■ **SOURCE MATERIAL**:
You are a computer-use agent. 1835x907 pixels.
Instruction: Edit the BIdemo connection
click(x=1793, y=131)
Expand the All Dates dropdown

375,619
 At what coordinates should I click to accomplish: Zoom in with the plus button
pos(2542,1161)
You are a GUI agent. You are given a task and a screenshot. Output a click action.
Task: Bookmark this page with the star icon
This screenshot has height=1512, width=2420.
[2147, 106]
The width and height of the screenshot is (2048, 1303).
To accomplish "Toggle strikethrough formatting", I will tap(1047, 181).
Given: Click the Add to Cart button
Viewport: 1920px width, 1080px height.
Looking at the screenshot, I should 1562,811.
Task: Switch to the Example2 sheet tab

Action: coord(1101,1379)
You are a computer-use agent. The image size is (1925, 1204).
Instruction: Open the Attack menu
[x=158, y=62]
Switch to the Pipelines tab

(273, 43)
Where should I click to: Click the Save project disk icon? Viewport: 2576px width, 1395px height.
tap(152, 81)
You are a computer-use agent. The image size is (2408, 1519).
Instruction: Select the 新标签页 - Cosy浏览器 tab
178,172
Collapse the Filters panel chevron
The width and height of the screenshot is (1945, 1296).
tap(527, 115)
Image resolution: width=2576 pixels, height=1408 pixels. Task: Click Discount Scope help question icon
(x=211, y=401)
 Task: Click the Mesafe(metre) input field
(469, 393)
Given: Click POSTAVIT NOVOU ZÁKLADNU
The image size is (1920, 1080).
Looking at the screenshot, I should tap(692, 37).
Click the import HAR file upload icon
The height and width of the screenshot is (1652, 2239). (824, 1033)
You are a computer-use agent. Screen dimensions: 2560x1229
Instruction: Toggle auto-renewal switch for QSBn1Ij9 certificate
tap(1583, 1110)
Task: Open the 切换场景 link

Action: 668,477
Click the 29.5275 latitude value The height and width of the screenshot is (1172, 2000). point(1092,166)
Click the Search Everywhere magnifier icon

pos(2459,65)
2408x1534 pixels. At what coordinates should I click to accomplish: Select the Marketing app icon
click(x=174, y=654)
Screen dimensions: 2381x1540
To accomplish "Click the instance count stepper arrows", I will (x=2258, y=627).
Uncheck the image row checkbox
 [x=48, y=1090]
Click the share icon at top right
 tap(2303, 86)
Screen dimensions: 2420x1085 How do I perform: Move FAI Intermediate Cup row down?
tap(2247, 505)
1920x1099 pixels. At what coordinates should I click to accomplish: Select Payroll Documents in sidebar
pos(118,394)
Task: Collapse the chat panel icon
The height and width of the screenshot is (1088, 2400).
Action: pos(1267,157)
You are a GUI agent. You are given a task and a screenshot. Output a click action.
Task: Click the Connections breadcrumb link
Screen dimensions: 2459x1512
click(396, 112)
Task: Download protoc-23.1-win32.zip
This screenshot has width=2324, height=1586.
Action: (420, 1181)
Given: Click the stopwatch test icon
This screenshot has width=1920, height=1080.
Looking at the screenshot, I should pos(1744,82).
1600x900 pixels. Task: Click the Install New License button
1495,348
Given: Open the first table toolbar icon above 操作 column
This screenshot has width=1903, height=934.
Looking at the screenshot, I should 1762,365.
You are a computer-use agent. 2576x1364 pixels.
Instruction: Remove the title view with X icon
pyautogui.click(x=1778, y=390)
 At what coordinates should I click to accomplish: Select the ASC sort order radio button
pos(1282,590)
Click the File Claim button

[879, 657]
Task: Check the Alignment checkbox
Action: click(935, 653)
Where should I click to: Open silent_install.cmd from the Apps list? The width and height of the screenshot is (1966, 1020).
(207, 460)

■ **BRIEF**: Tally every line in the listing above that contains "panel", then state only the total.

■ **OUTPUT OF THE EXERCISE**: 2